The Economist has a piece about Apple’s learning from its failures. It inspired me to consider that Apple might be learning from a big failure before it even happens – they signed up with AT&T (nee Cingular) for a 5-year exclusive. They have to realize that cellular customers have plenty of reasons not to switch over to AT&T and I think they’re probably well aware of that and OK with it. They needed Cingular to be in love with the iPod and give Apple the latitude to do whatever it wanted, including changing their network, so that the iPhone could be a real mobile computing platform. Things like visual voicemail and probably other features interact with the network in a way only previously available to Internet-connected phones, the coverage of which is hardly pervasive. Yeah, I can do Visual Voicemail on my Treo with a web browser and Asterisk – but then I’m limited to using it where I can pick up a Verizon tower with 1xRTT data services. Plain-old-voicemail is clunky and works everywhere.

But now that the hype machine is in overdrive on the iPhone shareholders of the companies that passed on the iPhone are no doubt ready to hang the current leadership there. Fortunately they have a savior on the horizon – the Palm phone that I referenced in the previous article – and, by golly, after Apple has sold 3 million iPhones over the weekend they’re going to give Palm any hooks into the network they need to avoid losing their golden parachutes.

OK, so what was the topic of this article again? Oh, right, Apple. Now, back to Palm. So Palm got a massive infusion of cash and Elevation Partners, its investor, set up Jon Rubenstein, former Apple Senior VP of iPod, as Chief XYZ at Palm. Have a look at who is running Elevation Partners – many former Apple folks. Fred Anderson is the guy who took the fall for Apple’s accounting problems with the SEC. Bono, buddy to Steve Jobs, is on the investment team. Is Elevation Partners Apple’s BayStar Capital or In-Q-Tel?

If so, why would Apple want to prop up Palm?

The Networks.

Palm has existing agreements with all of the other major networks. Palm is busy working on a new phone that will run on these networks, built on XScale (like the iPhone) and built on a portable unix (like the iPhone).

Now, say Apple snatched up Palm. It could be said to be about consolidating competition against Microsoft or Symbian. Or about gaining CDMA experience. Or even bringing home the prodigal son.
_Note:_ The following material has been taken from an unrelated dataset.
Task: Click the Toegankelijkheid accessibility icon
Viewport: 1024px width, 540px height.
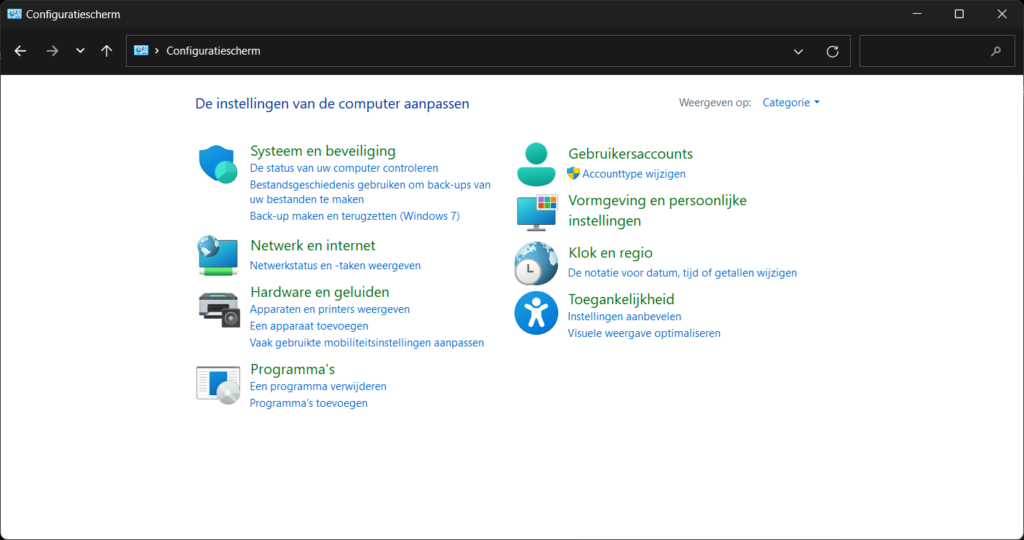Action: (536, 313)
But it would be about the network agreements.

So, Apple can’t very well go break their AT&T contracts and bring the iPhone over to the other networks so blatantly. But it wouldn’t make sense to maintain two completely different but very similar products. Over the next five years there can be made commonalties shared. I often wondered why the iPod, so named because MP3 playback was just one application for the device, didn’t get promoted to ‘iPod Mobile’ status, and instead we got an iPhone, obviously an iPod but without its name (and getting so pedestrian a name at that). The new Palm phone can remain a separate product but gain iPod features. The PalmOS compatibility will remain, but be deprecated for future work. If we do see YellowBox for Linux next week this will be why – so Palm Phone developers can get a new modern toolbox, compatible with the iPhone. I expect that’s for next year, though, not next week, but heck that would be a neat surprise. While the two devices live on ‘independently’, developers can write-once deploy-many to Palm and iPhone devices and five years from June 29th the two products can converge – PalmOS 5 will be gone.

Once the new Palm Phone is available on all of the networks, for real, and feature-complete (network engineering), that’s when Apple can do an acquistion, not before.

There’s one potential problems with this theory. Fred Anderson took some jabs at Steve Jobs when he left Apple. This may have been real animus, it may have been a CYA action, or it may have even been misdirection. We’ll see. Why did Jon Rubenstein leave – what’s he been up to? Maybe he was just burnt and needed some time, who knows? Maybe these guys are just going after Apple’s market competitively and aren’t even talking to them – I’d buy that with enough evidence if Bono weren’t on the team.

Update: Some folks on Slashdot pointed me to Bill Gates’s Worst Nightmare.